There are plenty of reasons not to miss Maine State Ballet’s “The Nutcracker,” which has more than earned its place as an integral part of the holiday season in Portland.
The production is visually luscious and highly entertaining, as well as artistically accomplished and accessible in equal measures — no mean feat.
The cast of hundreds is always brilliantly prepared, so that performances have a professional polish that belies the company’s abundance of young, pre-professional dancers (and dozens of children).
On Saturday evening, this year’s cast seemed to be particularly strong. The oft-seen principals and soloists, including Janet and Glenn Davis, Katie Farwell and Christina Williams, were in excellent form.
Most striking were two young rising stars, sisters Rhiannon and Adrienne Pelletier. As Clara, the girl who receives the enchanted Nutcracker and travels to the Palace of Sweets, Adrienne Pelletier danced with charm and strength. Her arms were lovely and floating, and her feet truly elegant.
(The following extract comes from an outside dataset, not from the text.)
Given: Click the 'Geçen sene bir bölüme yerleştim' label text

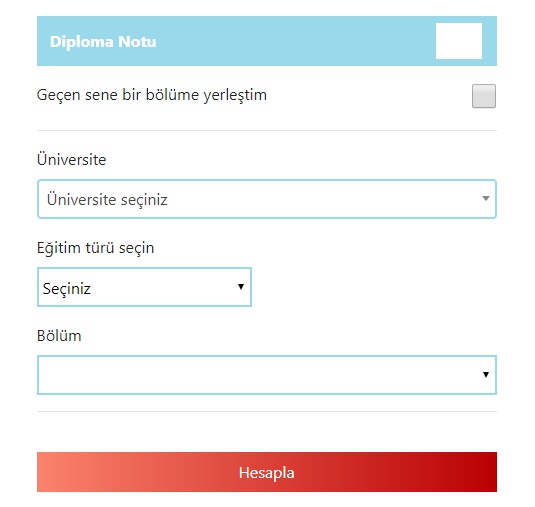Looking at the screenshot, I should click(x=152, y=95).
Rhiannon Pelletier was a revelation as Dew Drop in Waltz of the Flowers. This role is one of the parts of the ballet for which Maine State Ballet uses the choreography of George Balanchine (thanks to artistic director Linda MacArthur Miele’s long-term association with New York City Ballet).
The Dew Drop choreography epitomizes Balanchine’s talent for marrying music and movement, which Miele shares, and is shown at its best by a dancer who is deeply, “organically,” musical.
Pelletier is this dancer. On a technical level, she impressed with suspended jumps and sustained balances. Her performance was breathtaking, however, because of her artistic absorption.
(Both Pelletiers are sharing their roles; Sharon Dunbar will perform Clara at half the performances and Rhiannon Pelletier is one of five dancers scheduled to dance Dew Drop.)
The party scene was lively and flowing, from the misty, mysterious introduction of magic-making Drosselmeyer (performed very well by James Herrera) during the overture, through the children’s and adults’ dancing, anchored by the gracious elegance of Clara’s parents (Juliette Lauzier and Ron Trell), to the magical midnight transformations that bring the Nutcracker to life to lead toy soldiers battling giant mice.
Emma Davis was delightful as the tiny dancing Porcelain Doll, one of the treats Drosselmeyer provides. The Children danced with precision and occupied the scene comfortably during their non-dancing sequences. Spectacular costumes and lighting by Gail Csoboth and David Herrman worked together to make the entire scene delicious.
Janet and Glenn Davis performed the second-act pas de deux beautifully. Both excelled in their solos, he with a fabulous circle of leap turns and she with a quicksilver turn sequence including double fouettes.
Trell was hilarious as Mother Ginger, Farwell elegant in Coffee from Arabia.
Williams did very well as soloist in Marzipan Shepherdesses. This is a difficult part to perform with grace, which Williams accomplished, despite what seemed a slightly racing tempo.
Throughout the rest of the ballet, the orchestra was perhaps the most in tune with the dancing that it’s ever been, and played beautifully overall. Most tempos were sensitive, and conductor Karla M. Kelley could be seen at times to be that irreplaceable third partner in the pas de deux, watching the dancers closely and responding to their needs.
Between the first act’s battle and the second act’s confections, the snow scene stands as an exquisite centerpiece to Maine State Ballet’s “Nutcracker.” Here, too, the production uses Balanchine’s choreography, the quality of which can’t be overstated.
With dreamy lighting, scenery and costumes, Miele’s precise staging and the voices of Musica de Filia girls’ choir complementing the orchestra, along with the splendid dancing, it’s difficult to imagine anyone — ballet fan, novice or even skeptic — remaining unmoved by Waltz of the Snowflakes.
Jennifer Brewer is a freelance writer who lives in Saco.
This story was updated at 6:36 p.m. Nov. 25 to correct the spelling of Shannon Dunbar’s name.